(Directive A)
Answer these from the 4D printing text, one answer per line:
(i) What curing agent content produced a moderate cross-linking degree?
(ii) What technique did Chan et al. use to print the elastic structure?
(iii) Water absorption of the cellulose fibre samples was brought from what value to what value?
(Directive B) List each abbreviation that the 4D printing text spells out in full, along with its full form.

(Quoted text)
################

To date, several studies have discussed applicable materials in 4D printing [23,24]; however, these studies are mostly related to shape-memory effects. The research gap reflects the importance of understanding the mechanism of 4D printing and its effects on mechanical performance [19,25].

2 Mechanism for inducing 4D printing of polymer composites

2.1 Cross-linking

In 2020, chemical cross-linking [1,8,26] and modification [25,27] have been required for establishing shape-memory effects because the deposited 4D print layers cannot be improved only through surface properties. These requirements clearly indicate that stimulus factors do not affect the motion of 4D-printed polymeric composites by themselves. Chemical cross-linking enhances the shape memory of thermoset SMPs. However, this improvement comes with a trade-off, i.e. reduced re-workability, because the permanent shape becomes fixed. The extent of cross-linking can affect the mechanical properties and shape memory behaviour of 4D-printed polymers. For example, in a study of 4D-printed continuous fibre-reinforced thermosetting SMP composites, a curing agent content of 5% led to a moderate cross-linking degree, resulting in superior overall mechanical and shape-memory properties [28]. Two mechanisms are employed to implement cross-linking within polymers: physical and chemical methods. Amongst chemical methods, radical polymerisation and irradiation-induced processes are the most common strategies. Gelation occurs as a result of the generation of reactive species through ionisation, typically induced by ultraviolet (UV) or electron beam irradiation. This leads to copolymerisation, where reactive functional groups within the formulation are utilised, forming a cross-linked structure in the printed samples due to covalent reactions within the functional groups of polymers, primarily hydroxyl, carboxyl, and amino groups [29].

In 2022, Chan et al. [27] used a photo-polymerisation technique on film samples in a UV box before printing the elastic structure by using digital light projection (DLP). The resin was added as a photo-absorber to minimise elasticity-induced position shifts whilst printing. Contrasting techniques and multi-materials are used on isolated cellulose fibres and graphene nanoplatelets (GnPs), in which cellulose fibre samples are initially 3D printed using direct ink writing (DIW) before controlling their hydrophilicity (water absorption from 94 to 81.2%) for 4D printing applications (Figure 1b) [30]. DIW involves layer-by-layer printing through extrusion, in which the nozzle moves to deposit viscoelastic ink. Additional techniques employed in DIW include frontal polymerisation, which initiates the polymerisation reaction, and reactive extrusion, which integrates chemical reactions into the extrusion process [31]. Meanwhile, a study that used carbon microfibre (CMF) hydrogel composite filaments suggested that manipulating fibre distribution and orientation by using nozzle actuation can enable motion stimulation [32,33]. The arrangement of fibres in 4D-printed composites influences their mechanical characteristics and shape-changing behaviour. Researchers have devised methods for accurately modelling 3D-printed continuous yarns of fibre composites at the filament scale [34]. 4D-printed structures primarily rely on internal and residual stresses to induce reversible and one-time shape alterations. Furthermore, a design approach for the trajectory of fibres in the 4D printing of composite structures has been suggested to regulate deformation. The off-centre distribution of fibres in the composite can induce bending deformation under temperature stimulation. These advancements underscore the significance of fibre distribution in attaining the desired mechanical properties and shape-changing capabilities in 4D-printed composites [35]. Figure 1(a-1) and (a-2) clearly indicates that fibre distribution encourages motion stimulus (water mechanism) [32].

################

(Data lines)
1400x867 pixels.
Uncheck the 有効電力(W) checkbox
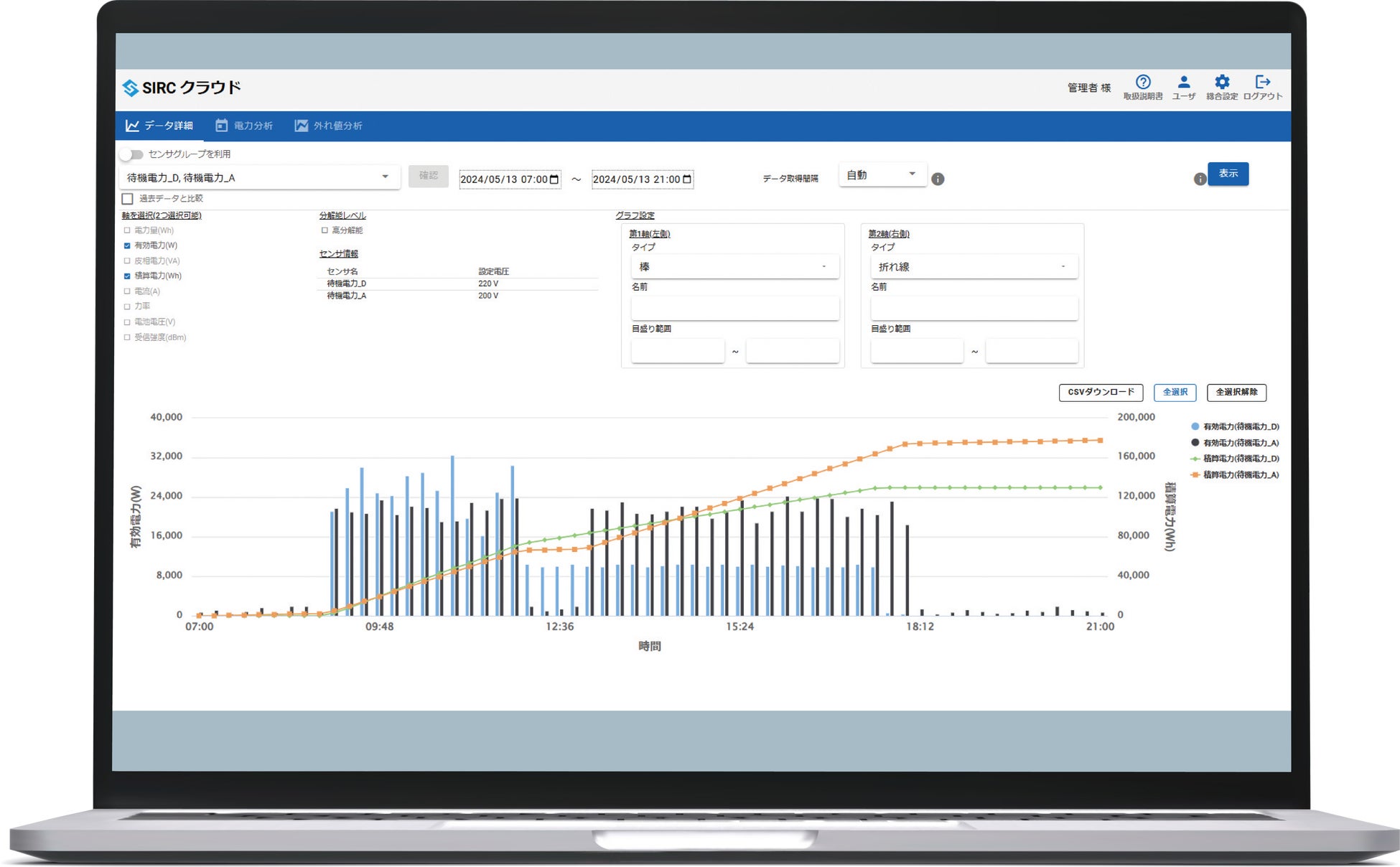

################

(Task answer A)
(i) 5%
(ii) Digital light projection (DLP)
(iii) From 94 to 81.2%

(Task answer B)
UV: ultraviolet
DLP: digital light projection
GnPs: graphene nanoplatelets
DIW: direct ink writing
CMF: carbon microfibre